Verlagsinsolvenz
Ein besonderes verlagsrechtliches Problem stellt die Insolvenz des Verlegers dar.
Hier stellen sich insbesondere Fragen nach dem Zugriff der
Gläubiger auf Verlegerrechte sowie Verwertungs- und Nutzungsrechte.
Die Verlegerrechte werden in der Regel von dem Insolvenzverfahren nur
erfasst, soweit ihre Übertragung nicht ausgeschlossen wurde.
Von besonderer Bedeutung ist hier die Vorschrift des § 36 VerlG, der dem Verfasser das Recht gewährt von dem Verlagsvertrag zurückzutreten, wenn die Vervielfältigung vor Eröffnung des Insolvenzverfahrens noch nich begonnen hat.
In diesem Falle kann der Verfasser über seine Rechte weiterhin verfügen.

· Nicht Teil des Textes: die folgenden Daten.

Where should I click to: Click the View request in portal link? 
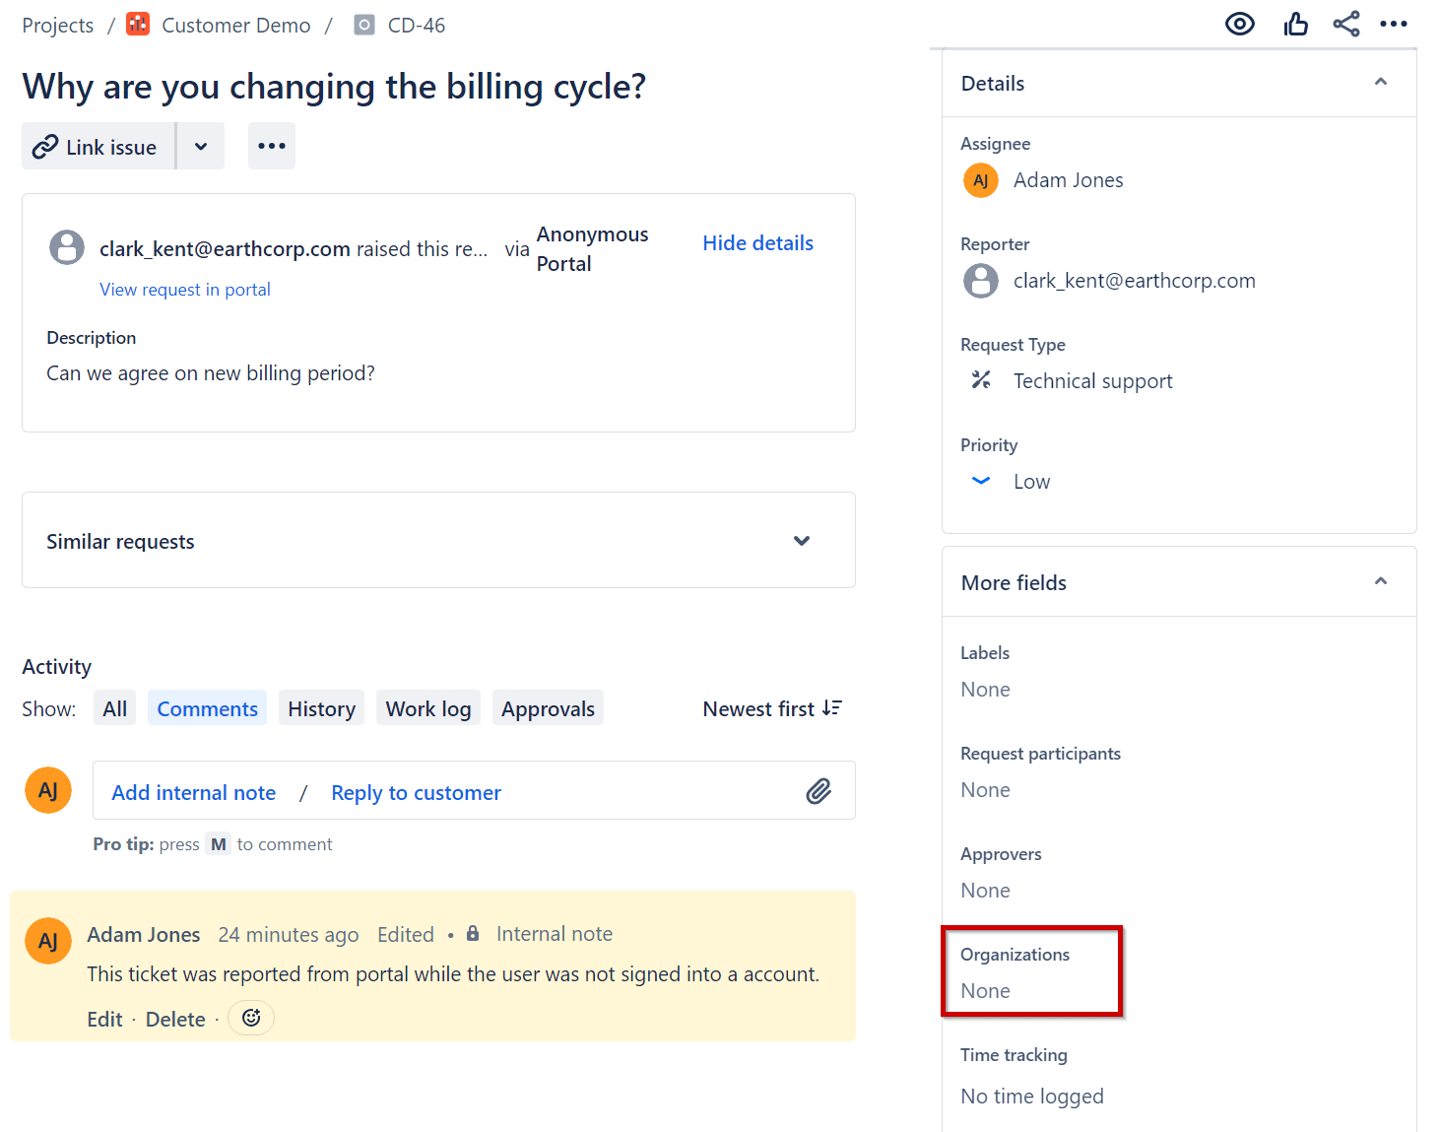(x=185, y=289)
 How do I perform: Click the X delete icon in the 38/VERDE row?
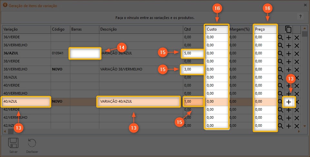[x=296, y=61]
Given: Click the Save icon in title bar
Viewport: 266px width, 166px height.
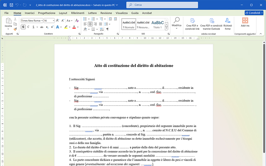Looking at the screenshot, I should pyautogui.click(x=11, y=5).
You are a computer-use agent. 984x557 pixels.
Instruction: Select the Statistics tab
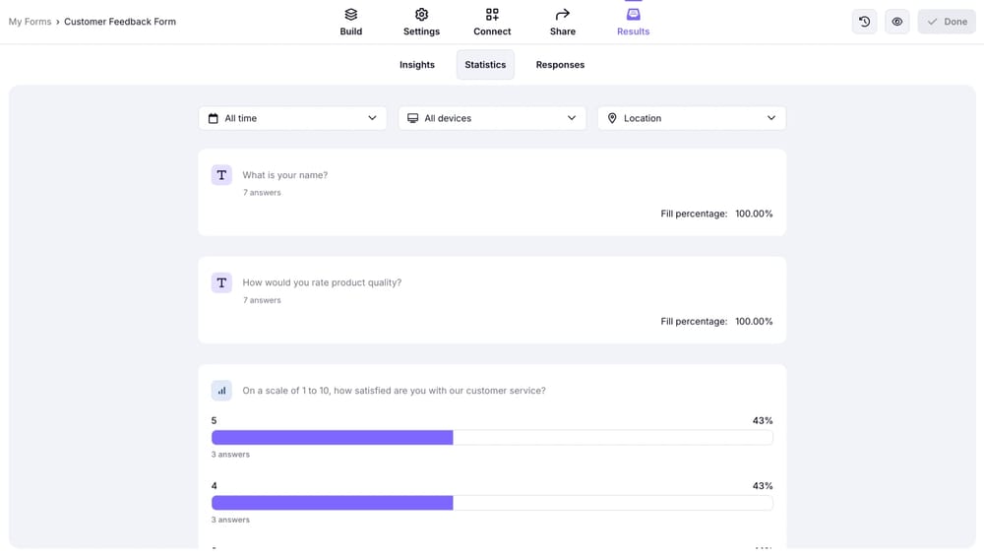[x=485, y=65]
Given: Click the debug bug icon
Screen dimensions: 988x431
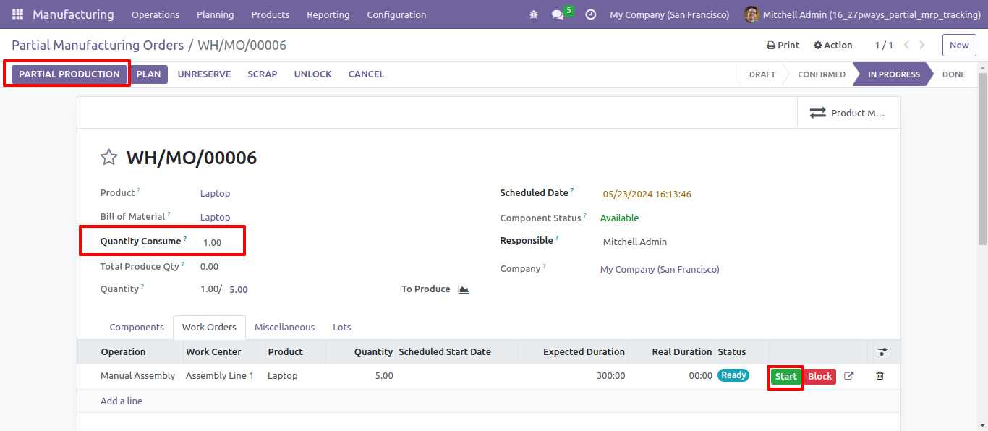Looking at the screenshot, I should [534, 14].
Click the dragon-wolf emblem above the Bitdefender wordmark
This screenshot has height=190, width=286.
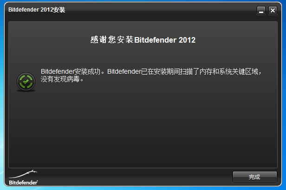(x=23, y=174)
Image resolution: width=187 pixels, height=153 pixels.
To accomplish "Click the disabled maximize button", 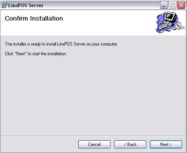I will [172, 5].
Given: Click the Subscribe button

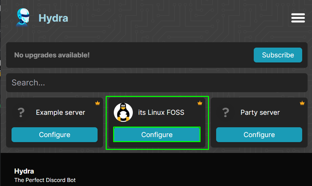Looking at the screenshot, I should click(x=278, y=55).
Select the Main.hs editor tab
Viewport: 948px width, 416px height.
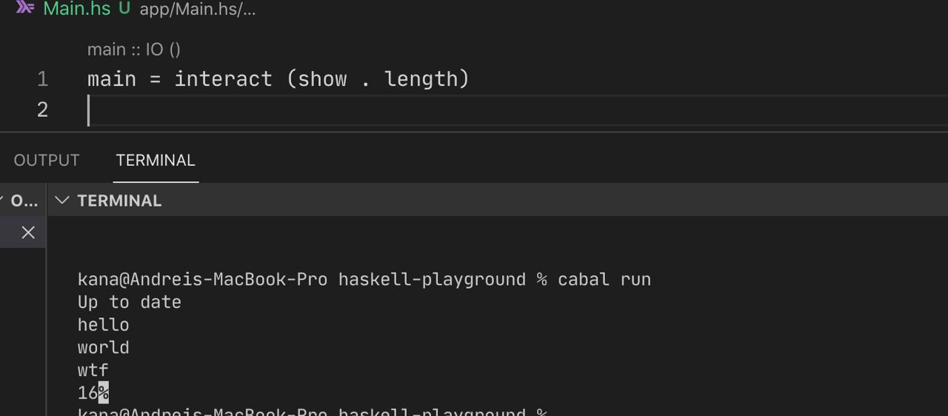click(x=77, y=9)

Andernfalls steht dem Insolvenzverwalter nach § 103 InsO
ein Wahlrecht zur verfügung. Danach kann er wählen, ob er die
Erfüllung des Verlagsvertrages geltend machen möchte oder
nicht.
Entscheidet sich der Insolvenzverwalter für die Erfüllung des
Verlagsvertrages so sind die Ansprüche des Verfasser als
Masseschulden zu betrachten (§ 55 Abs.1 InsO).